Les fruits sont pelés, soit mécaniquement, soit par la vapeur, soit par des  solutions alcalines, soit avec ajout d’enzyme avant d’être découpés, par exemple selon leur suture pour les abricots. Au stade de l’emboîtage, il faut avoir contrôlé le degré brix moyen des fruits pour pouvoir ajuster la force du sirop en fonction du degré brix final souhaité*. Les abricots contenant une forte proportion d’air, il faut les dégazer avant fermeture des boites. Un jutage sous vide ou sous vapeur est donc recommandé. Les boîtes contenant les oreillons sont soumises à un vide de 500 à 600 mbar, le sirop (bouillant) est introduit aussi dans ces conditions de vide, puis les boîtes sont fermées.
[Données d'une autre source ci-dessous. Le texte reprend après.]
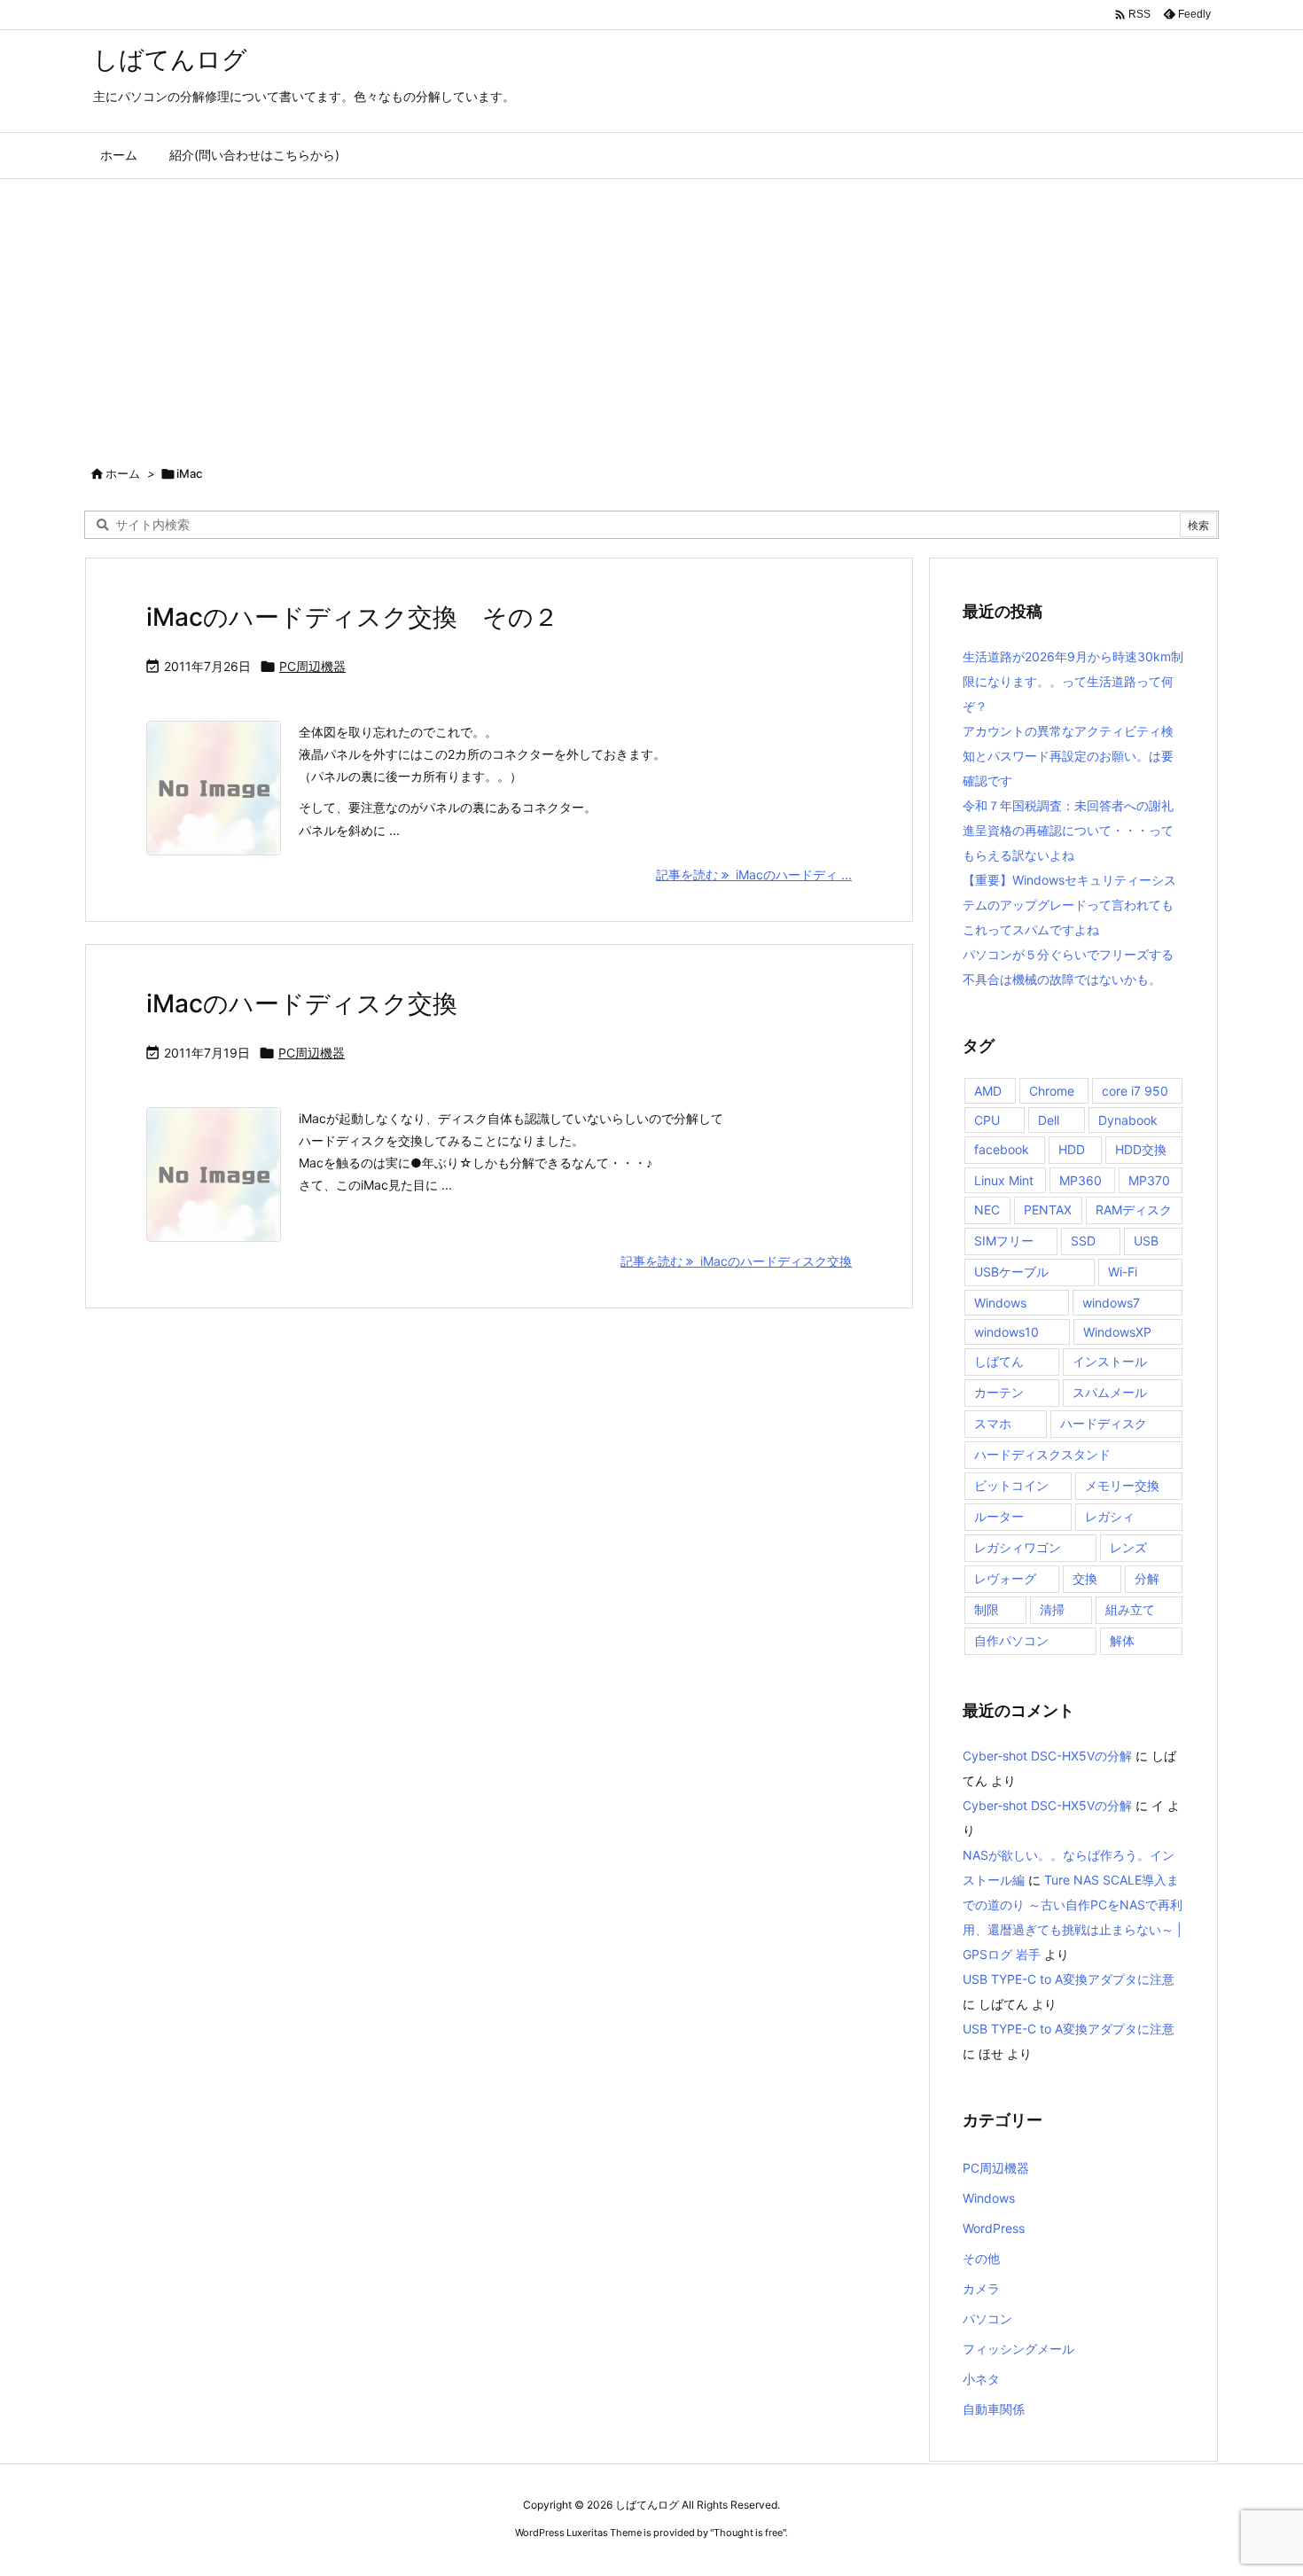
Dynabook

Si l’équipement disponible ne permet pas ce jutage, il faut préchauffer l’ensemble à 75°C au moins pour assurer l’élimination de l’air, avec un risque d’altération plus élevé. En ce qui concerne l’appertisation proprement dite, les barèmes doivent permettre d’atteindre 85°C à cœur, suffisant pour ces produits acides (pH < 4,5). Par exemple l’Institut Appert préconise une durée de chauffage de 20 à 25 min à 100°C pour des bocaux verre de 75 cl ou des boites 1/1. Ceci est suivi d’un refroidissement partiel dans un bain d’eau, puis à l’air.

A lire :

– Albagnac G., Varoquaux P. & Montigaud .-C. (eds) : Technologies de transformation des fruits, Tec&Doc Lavoisier, Paris, 2002, 498 p.

– Renard C.M.G.C. Utilisations agro-alimentaires, dans : Monographie Abricot Eds : Lichou J. & Jay M., 2012,  pp 510-515, CTIFL : Paris

 

* Le degré Brix mesure la fraction de saccharose dans un liquide, c’est-à-dire le pourcentage de matière sèche soluble. Plus le °Brix est élevé, plus l’échantillon est sucré. Le réfractomètre est utilisé pour la mesure.